In concert with his clinical study, Cohenca and coworkers (45, 46) conducted two in-vitro studies using teeth infected with Enterococcus faecalis biofilms and examined the results of the final irrigation via culturing technique as well as SEM examination of the canal walls. Figure 8.10 demonstrates results from the Hockett study (45) comparing different preparation techniques and used a traditional irrigation technique or apical negative pressure for the final irrigation. Regardless of the preparation technique, all specimens treated with the EndoVac system tested negative, while 66% of the teeth treated with the traditional irrigation technique tested positive for microbial culturing. Figure 8.10a shows a thick biofilm at the apical termination. Figure 8.10b shows the biofilm completely removed; the absence of dentinal tubules is indicative that this section has been taken in the apical 2 mm of the root canal, wherein the tubules are obliterated by sclerotic mineral casts. Figure 8.10c shows dentinal tubules devoid of bacteria while the canal wall surface is devoid of bacteria or smear layer. SEM examination confirmed complete eradication of the canal wall biofilms. Figure 8.11 demonstrates results from the Saldivar study (46) that tested the efficacy of PUI in addition to apical negative pressure and traditional irrigation techniques. In this study, the EndoVac again produced 100% negative cultures, while the PUI group produced 53% positive cultures. The positive control (Figure 8.11a) demonstrates thick biofilms in the last apical 2 mm of the canal space.
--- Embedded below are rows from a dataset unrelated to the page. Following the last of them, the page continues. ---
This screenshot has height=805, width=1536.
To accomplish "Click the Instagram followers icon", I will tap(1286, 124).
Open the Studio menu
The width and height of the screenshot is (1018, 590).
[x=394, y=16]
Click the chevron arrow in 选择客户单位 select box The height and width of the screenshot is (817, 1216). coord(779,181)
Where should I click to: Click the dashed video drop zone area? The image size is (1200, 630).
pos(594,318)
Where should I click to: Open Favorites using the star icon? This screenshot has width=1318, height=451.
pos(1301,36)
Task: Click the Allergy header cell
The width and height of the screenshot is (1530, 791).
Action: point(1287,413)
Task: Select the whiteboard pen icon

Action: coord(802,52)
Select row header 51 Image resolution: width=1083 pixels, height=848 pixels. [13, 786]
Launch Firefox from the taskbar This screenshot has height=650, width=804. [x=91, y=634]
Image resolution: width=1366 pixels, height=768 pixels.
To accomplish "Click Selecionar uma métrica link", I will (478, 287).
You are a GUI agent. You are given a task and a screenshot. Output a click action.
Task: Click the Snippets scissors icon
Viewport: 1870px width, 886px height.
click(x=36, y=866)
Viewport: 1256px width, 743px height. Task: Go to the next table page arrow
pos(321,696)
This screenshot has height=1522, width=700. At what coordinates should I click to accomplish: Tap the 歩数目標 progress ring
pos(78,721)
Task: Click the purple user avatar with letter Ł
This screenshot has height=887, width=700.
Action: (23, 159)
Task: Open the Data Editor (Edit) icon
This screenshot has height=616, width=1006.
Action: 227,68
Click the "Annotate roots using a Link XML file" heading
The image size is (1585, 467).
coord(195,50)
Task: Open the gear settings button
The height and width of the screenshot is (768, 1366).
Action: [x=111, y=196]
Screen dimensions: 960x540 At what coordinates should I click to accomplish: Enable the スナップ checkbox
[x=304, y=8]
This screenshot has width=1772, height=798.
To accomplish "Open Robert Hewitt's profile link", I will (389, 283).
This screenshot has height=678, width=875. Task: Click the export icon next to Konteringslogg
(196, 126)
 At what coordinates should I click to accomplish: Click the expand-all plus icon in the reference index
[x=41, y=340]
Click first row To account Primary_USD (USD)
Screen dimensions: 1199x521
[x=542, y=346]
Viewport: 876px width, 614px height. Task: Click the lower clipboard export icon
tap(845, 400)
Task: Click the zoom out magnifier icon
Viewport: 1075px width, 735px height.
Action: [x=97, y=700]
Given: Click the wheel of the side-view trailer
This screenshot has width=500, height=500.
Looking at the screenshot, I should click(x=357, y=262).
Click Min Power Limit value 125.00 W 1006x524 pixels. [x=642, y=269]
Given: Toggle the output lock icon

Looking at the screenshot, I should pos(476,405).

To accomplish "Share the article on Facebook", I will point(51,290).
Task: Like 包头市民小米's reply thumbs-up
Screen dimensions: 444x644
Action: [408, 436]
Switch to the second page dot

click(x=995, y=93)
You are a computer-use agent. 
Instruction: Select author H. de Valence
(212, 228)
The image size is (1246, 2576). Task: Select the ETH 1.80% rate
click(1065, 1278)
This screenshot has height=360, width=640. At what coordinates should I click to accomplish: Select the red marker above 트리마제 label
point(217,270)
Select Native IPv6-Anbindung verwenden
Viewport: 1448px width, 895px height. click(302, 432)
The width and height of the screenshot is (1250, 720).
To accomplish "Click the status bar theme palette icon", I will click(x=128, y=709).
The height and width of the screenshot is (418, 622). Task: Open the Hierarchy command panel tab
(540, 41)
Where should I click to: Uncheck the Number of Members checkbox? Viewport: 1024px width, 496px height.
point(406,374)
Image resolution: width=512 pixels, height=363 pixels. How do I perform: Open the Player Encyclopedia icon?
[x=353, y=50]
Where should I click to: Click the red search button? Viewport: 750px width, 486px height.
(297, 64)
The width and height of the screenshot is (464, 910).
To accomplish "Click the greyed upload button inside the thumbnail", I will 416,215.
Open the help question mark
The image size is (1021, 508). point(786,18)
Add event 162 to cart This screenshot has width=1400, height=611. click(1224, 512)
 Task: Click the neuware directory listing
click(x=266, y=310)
The PUI group (Figure 8.11b) shows canal walls covered by smear layers created during PUI as well as some intact clusters of E. faecalis. The EndoVac group (Figure 8.11c) demonstrates clean open tubules and complete eradication of bacteria. It is encouraging that the PUI technique had a profound effect on reducing the extent of biofilm, despite the fact that irrigant exchange at the apical termination was minimal following the fluid dynamics of irrigant exchange mentioned in the previous paragraph.